▶ **Exercise requirements**: Your answer must be the records, copied with no change.

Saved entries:
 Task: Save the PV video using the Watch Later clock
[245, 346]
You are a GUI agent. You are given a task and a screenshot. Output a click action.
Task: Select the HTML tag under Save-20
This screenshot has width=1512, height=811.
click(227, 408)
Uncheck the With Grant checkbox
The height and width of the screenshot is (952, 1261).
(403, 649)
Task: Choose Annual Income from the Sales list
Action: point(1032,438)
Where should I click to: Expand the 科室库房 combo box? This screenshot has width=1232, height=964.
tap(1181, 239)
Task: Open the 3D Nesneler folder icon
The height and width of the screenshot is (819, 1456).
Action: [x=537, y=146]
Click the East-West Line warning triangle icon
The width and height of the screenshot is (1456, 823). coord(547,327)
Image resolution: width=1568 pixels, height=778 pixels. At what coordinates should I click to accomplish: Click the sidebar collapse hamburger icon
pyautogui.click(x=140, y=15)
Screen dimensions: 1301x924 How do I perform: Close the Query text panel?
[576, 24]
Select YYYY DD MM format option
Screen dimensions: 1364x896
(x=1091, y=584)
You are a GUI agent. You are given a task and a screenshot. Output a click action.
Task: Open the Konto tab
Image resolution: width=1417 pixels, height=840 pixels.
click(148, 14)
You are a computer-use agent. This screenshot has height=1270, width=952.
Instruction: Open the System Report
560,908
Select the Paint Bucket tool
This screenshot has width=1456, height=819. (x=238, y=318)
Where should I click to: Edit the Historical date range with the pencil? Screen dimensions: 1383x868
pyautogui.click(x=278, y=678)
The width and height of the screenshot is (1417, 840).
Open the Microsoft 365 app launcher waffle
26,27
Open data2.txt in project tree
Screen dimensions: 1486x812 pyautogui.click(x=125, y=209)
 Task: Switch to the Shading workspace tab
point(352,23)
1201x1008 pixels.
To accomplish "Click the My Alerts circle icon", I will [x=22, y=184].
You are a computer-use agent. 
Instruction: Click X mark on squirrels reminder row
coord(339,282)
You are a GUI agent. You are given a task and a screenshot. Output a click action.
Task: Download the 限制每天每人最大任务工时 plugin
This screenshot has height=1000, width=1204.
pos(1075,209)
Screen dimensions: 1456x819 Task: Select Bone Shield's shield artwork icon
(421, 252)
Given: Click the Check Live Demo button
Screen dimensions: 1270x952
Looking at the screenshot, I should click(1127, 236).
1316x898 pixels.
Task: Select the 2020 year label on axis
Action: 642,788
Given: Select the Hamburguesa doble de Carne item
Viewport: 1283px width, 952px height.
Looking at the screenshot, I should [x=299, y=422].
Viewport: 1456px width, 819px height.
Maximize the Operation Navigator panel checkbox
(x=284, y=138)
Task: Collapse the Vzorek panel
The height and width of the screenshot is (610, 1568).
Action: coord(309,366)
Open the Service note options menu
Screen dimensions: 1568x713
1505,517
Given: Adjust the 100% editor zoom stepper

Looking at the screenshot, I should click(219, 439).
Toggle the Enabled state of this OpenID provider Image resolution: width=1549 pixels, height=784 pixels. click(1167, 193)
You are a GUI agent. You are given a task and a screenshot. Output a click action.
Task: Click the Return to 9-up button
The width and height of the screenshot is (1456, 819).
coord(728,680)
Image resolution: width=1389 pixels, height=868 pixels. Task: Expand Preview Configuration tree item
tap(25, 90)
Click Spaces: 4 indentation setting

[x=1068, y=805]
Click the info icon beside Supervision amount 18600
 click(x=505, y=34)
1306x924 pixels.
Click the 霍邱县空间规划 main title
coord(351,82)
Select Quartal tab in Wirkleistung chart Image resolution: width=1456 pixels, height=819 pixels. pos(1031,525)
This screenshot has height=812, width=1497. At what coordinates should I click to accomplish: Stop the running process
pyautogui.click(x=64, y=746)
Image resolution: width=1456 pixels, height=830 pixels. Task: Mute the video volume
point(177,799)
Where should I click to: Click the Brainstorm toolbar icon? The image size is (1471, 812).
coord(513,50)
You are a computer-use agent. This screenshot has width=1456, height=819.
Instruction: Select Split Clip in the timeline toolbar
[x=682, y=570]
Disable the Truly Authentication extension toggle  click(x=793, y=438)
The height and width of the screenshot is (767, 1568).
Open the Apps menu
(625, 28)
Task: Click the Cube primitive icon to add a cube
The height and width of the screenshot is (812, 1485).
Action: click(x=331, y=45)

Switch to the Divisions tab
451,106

▶ **Result**:
 Task: Save the PV video using the Watch Later clock
[245, 346]
You are a GUI agent. You are given a task and a screenshot. Output a click action.
Task: Select the HTML tag under Save-20
This screenshot has width=1512, height=811.
click(227, 408)
Uncheck the With Grant checkbox
The height and width of the screenshot is (952, 1261).
(403, 649)
Task: Choose Annual Income from the Sales list
Action: point(1032,438)
Where should I click to: Expand the 科室库房 combo box? This screenshot has width=1232, height=964.
tap(1181, 239)
Task: Open the 3D Nesneler folder icon
The height and width of the screenshot is (819, 1456).
Action: [x=537, y=146]
Click the East-West Line warning triangle icon
The width and height of the screenshot is (1456, 823). coord(547,327)
Image resolution: width=1568 pixels, height=778 pixels. At what coordinates should I click to accomplish: Click the sidebar collapse hamburger icon
pyautogui.click(x=140, y=15)
Screen dimensions: 1301x924 How do I perform: Close the Query text panel?
[576, 24]
Select YYYY DD MM format option
Screen dimensions: 1364x896
(x=1091, y=584)
You are a GUI agent. You are given a task and a screenshot. Output a click action.
Task: Open the Konto tab
Image resolution: width=1417 pixels, height=840 pixels.
click(148, 14)
You are a computer-use agent. This screenshot has height=1270, width=952.
Instruction: Open the System Report
560,908
Select the Paint Bucket tool
This screenshot has width=1456, height=819. (x=238, y=318)
Where should I click to: Edit the Historical date range with the pencil? Screen dimensions: 1383x868
pyautogui.click(x=278, y=678)
The width and height of the screenshot is (1417, 840).
Open the Microsoft 365 app launcher waffle
26,27
Open data2.txt in project tree
Screen dimensions: 1486x812 pyautogui.click(x=125, y=209)
 Task: Switch to the Shading workspace tab
point(352,23)
1201x1008 pixels.
To accomplish "Click the My Alerts circle icon", I will [x=22, y=184].
You are a computer-use agent. 
Instruction: Click X mark on squirrels reminder row
coord(339,282)
You are a GUI agent. You are given a task and a screenshot. Output a click action.
Task: Download the 限制每天每人最大任务工时 plugin
This screenshot has height=1000, width=1204.
pos(1075,209)
Screen dimensions: 1456x819 Task: Select Bone Shield's shield artwork icon
(421, 252)
Given: Click the Check Live Demo button
Screen dimensions: 1270x952
Looking at the screenshot, I should click(1127, 236).
1316x898 pixels.
Task: Select the 2020 year label on axis
Action: 642,788
Given: Select the Hamburguesa doble de Carne item
Viewport: 1283px width, 952px height.
Looking at the screenshot, I should [x=299, y=422].
Viewport: 1456px width, 819px height.
Maximize the Operation Navigator panel checkbox
(x=284, y=138)
Task: Collapse the Vzorek panel
The height and width of the screenshot is (610, 1568).
Action: coord(309,366)
Open the Service note options menu
Screen dimensions: 1568x713
1505,517
Given: Adjust the 100% editor zoom stepper

Looking at the screenshot, I should click(219, 439).
Toggle the Enabled state of this OpenID provider Image resolution: width=1549 pixels, height=784 pixels. click(1167, 193)
You are a GUI agent. You are given a task and a screenshot. Output a click action.
Task: Click the Return to 9-up button
The width and height of the screenshot is (1456, 819).
coord(728,680)
Image resolution: width=1389 pixels, height=868 pixels. Task: Expand Preview Configuration tree item
tap(25, 90)
Click Spaces: 4 indentation setting

[x=1068, y=805]
Click the info icon beside Supervision amount 18600
 click(x=505, y=34)
1306x924 pixels.
Click the 霍邱县空间规划 main title
coord(351,82)
Select Quartal tab in Wirkleistung chart Image resolution: width=1456 pixels, height=819 pixels. pos(1031,525)
This screenshot has height=812, width=1497. At what coordinates should I click to accomplish: Stop the running process
pyautogui.click(x=64, y=746)
Image resolution: width=1456 pixels, height=830 pixels. Task: Mute the video volume
point(177,799)
Where should I click to: Click the Brainstorm toolbar icon? The image size is (1471, 812).
coord(513,50)
You are a computer-use agent. This screenshot has width=1456, height=819.
Instruction: Select Split Clip in the timeline toolbar
[x=682, y=570]
Disable the Truly Authentication extension toggle  click(x=793, y=438)
The height and width of the screenshot is (767, 1568).
Open the Apps menu
(625, 28)
Task: Click the Cube primitive icon to add a cube
The height and width of the screenshot is (812, 1485).
Action: click(x=331, y=45)

Switch to the Divisions tab
451,106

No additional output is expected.